Source information START
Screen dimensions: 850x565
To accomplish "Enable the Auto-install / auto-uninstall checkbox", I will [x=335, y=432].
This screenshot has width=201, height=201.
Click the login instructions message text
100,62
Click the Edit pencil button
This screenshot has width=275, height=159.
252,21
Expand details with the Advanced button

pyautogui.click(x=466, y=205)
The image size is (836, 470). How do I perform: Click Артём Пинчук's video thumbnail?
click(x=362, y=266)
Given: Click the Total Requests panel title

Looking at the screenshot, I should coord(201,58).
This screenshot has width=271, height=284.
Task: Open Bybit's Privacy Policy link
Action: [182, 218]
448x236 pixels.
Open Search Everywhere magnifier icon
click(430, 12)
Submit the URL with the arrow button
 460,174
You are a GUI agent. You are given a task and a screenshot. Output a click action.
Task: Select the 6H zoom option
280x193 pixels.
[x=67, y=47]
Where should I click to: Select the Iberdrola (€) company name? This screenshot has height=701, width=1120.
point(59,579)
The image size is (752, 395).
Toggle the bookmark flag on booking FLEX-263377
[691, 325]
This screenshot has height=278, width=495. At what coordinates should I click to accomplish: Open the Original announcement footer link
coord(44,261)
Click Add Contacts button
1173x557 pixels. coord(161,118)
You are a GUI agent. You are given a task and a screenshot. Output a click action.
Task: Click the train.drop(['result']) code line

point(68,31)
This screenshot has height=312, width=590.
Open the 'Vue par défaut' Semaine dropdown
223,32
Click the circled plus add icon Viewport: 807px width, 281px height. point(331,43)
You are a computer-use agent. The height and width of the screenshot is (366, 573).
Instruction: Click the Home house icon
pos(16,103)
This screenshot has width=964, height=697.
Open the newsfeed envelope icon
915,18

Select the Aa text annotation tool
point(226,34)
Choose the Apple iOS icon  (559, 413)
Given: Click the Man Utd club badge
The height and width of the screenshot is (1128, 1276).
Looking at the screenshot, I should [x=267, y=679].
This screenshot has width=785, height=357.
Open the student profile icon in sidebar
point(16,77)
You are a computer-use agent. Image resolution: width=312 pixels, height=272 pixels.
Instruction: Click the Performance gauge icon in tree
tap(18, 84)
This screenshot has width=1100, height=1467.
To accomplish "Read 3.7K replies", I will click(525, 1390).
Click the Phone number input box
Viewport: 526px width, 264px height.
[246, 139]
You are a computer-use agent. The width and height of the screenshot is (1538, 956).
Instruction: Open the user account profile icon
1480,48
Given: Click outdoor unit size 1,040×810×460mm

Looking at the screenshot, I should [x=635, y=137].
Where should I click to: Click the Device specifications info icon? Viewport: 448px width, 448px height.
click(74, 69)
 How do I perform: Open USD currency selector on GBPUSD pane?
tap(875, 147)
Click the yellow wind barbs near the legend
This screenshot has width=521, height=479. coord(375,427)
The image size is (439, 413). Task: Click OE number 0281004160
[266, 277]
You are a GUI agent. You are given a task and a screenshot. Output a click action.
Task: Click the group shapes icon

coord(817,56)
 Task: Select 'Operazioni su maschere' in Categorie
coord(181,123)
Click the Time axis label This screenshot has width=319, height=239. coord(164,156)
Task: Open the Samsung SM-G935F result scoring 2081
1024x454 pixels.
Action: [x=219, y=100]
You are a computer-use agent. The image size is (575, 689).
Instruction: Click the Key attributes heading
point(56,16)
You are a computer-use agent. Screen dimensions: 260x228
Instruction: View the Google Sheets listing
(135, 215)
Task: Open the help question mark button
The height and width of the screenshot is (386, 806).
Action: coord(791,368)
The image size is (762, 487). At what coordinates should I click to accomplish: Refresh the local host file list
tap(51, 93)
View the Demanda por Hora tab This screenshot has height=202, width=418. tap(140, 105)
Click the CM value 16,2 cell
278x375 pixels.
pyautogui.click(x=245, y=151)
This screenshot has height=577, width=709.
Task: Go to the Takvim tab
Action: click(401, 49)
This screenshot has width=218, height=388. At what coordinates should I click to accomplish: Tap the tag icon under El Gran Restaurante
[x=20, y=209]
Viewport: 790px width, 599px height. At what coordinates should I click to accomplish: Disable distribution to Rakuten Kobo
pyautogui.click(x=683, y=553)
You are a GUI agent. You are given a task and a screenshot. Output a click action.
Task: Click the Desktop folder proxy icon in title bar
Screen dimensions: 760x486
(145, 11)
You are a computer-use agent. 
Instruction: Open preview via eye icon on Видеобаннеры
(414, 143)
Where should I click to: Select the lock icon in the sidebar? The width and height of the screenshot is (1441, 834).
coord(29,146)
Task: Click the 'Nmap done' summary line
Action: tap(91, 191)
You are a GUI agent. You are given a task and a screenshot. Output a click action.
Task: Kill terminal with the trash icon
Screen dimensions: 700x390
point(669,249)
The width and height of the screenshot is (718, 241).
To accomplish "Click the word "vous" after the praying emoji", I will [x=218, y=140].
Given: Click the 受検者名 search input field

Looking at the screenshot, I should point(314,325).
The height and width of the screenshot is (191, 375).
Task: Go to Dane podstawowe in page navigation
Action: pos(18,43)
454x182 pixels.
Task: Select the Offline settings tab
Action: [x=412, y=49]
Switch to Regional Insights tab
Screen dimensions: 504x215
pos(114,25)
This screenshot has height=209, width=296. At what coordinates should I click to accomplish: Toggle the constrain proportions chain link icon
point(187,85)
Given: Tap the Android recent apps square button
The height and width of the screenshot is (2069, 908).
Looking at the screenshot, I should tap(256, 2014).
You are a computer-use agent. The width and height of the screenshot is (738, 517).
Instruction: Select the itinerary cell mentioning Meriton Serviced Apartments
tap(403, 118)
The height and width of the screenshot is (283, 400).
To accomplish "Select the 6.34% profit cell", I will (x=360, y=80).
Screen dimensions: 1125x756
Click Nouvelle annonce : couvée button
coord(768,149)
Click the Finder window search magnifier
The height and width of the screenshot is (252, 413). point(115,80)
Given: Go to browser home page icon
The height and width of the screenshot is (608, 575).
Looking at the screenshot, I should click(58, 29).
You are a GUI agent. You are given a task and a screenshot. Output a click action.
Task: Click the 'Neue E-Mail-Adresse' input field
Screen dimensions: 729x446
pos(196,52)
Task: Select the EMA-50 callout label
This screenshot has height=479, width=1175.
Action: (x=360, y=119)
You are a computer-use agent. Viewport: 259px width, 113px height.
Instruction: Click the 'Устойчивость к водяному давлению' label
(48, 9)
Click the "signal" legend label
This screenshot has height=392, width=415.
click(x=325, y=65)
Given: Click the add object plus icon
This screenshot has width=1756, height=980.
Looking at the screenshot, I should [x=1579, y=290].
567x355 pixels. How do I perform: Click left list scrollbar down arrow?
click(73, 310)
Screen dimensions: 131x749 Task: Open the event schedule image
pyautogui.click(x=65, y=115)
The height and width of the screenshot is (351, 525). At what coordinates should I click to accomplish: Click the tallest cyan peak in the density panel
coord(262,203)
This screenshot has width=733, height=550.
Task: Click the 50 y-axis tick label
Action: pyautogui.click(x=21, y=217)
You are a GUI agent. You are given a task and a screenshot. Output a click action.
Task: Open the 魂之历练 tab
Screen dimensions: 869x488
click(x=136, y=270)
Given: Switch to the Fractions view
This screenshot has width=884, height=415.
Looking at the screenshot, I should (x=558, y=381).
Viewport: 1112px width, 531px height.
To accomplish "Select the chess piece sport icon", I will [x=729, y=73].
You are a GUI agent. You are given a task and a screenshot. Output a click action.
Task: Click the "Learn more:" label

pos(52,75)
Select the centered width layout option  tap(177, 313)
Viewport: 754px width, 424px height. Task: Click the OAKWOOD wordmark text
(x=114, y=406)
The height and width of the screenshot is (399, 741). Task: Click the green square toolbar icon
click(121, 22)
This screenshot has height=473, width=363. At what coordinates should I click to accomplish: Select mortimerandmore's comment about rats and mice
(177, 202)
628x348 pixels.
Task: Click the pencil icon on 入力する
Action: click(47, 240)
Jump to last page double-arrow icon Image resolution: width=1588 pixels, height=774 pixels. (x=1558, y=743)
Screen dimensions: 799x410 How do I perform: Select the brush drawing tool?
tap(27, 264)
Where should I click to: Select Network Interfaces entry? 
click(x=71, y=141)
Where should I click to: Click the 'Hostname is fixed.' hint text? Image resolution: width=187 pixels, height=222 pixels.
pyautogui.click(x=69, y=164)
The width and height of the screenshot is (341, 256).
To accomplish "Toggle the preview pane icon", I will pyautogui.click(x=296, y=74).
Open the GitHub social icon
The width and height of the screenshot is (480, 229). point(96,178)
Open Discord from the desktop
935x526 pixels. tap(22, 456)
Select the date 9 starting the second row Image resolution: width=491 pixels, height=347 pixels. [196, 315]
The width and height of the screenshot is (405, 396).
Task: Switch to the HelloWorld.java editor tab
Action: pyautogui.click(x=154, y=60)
Source information END
■ **Action item**
Within the listing, how many lines hold the word "option"? Answer with the number by itself.

■ **Reply to the task**
2